Speaking at the University of Chicago business school, Pawlenty delivered a sweeping plan for shrinking government as defined in what he called "the Google test."
"If you can find a good or service on the Internet, then the federal government probably doesn't need to be doing it," he said. "The post office, the government printing office, Amtrak, Fannie and Freddie, were all built for a time in our country when the private sector did not adequately provide those products. "That's no longer the case." (Fannie Mae and Freddie Mac are quasi-federal institutions developed to promote home ownership.)
As Pawlenty seeks the Republican presidential nomination in 2012, he is doubling down on his credentials as a fiscal conservative. His plan would cut the corporate tax rate by more than half, from 35 percent to 15 percent.

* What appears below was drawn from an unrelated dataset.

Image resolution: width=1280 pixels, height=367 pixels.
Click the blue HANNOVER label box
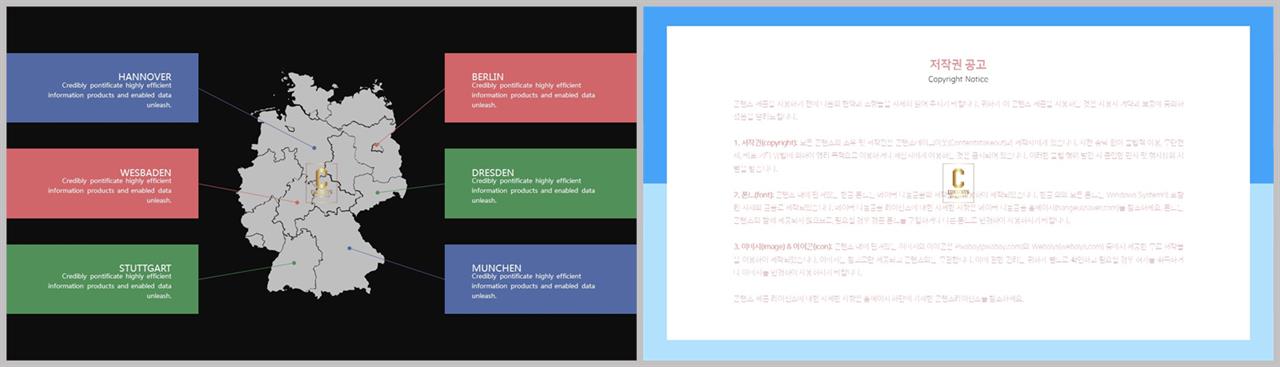pos(102,88)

Individual rates would be whittled to two tiers: 10 percent on income up to $50,000 ($100,000 for married couples), and 25 percent for "everything above that."
Presented as a pro-business prescription for economic growth and job creation, Pawlenty's 30-minute speech outlined government reforms that would sunset all federal regulations unless specifically renewed by Congress, as well as grant the president emergency powers to freeze federal spending.
Pawlenty suggested impounding as much as 5 percent of federal spending until the budget is balanced. Echoing an idea that has been circulating among GOP lawmakers, Pawlenty said that cutting 1 percent of overall federal spending for six consecutive years would balance the federal budget by 2017.
Pawlenty also took sharp aim at President Obama's economic record, which has taken a beating in recent polls.
"How are you enjoying your recovery summer?" Pawlenty said. "That's what the president said we were having. And that was last year. ... If that was a recovery, then our president needs to enter economic rehab. And the American people need to stop his policies. Cold turkey."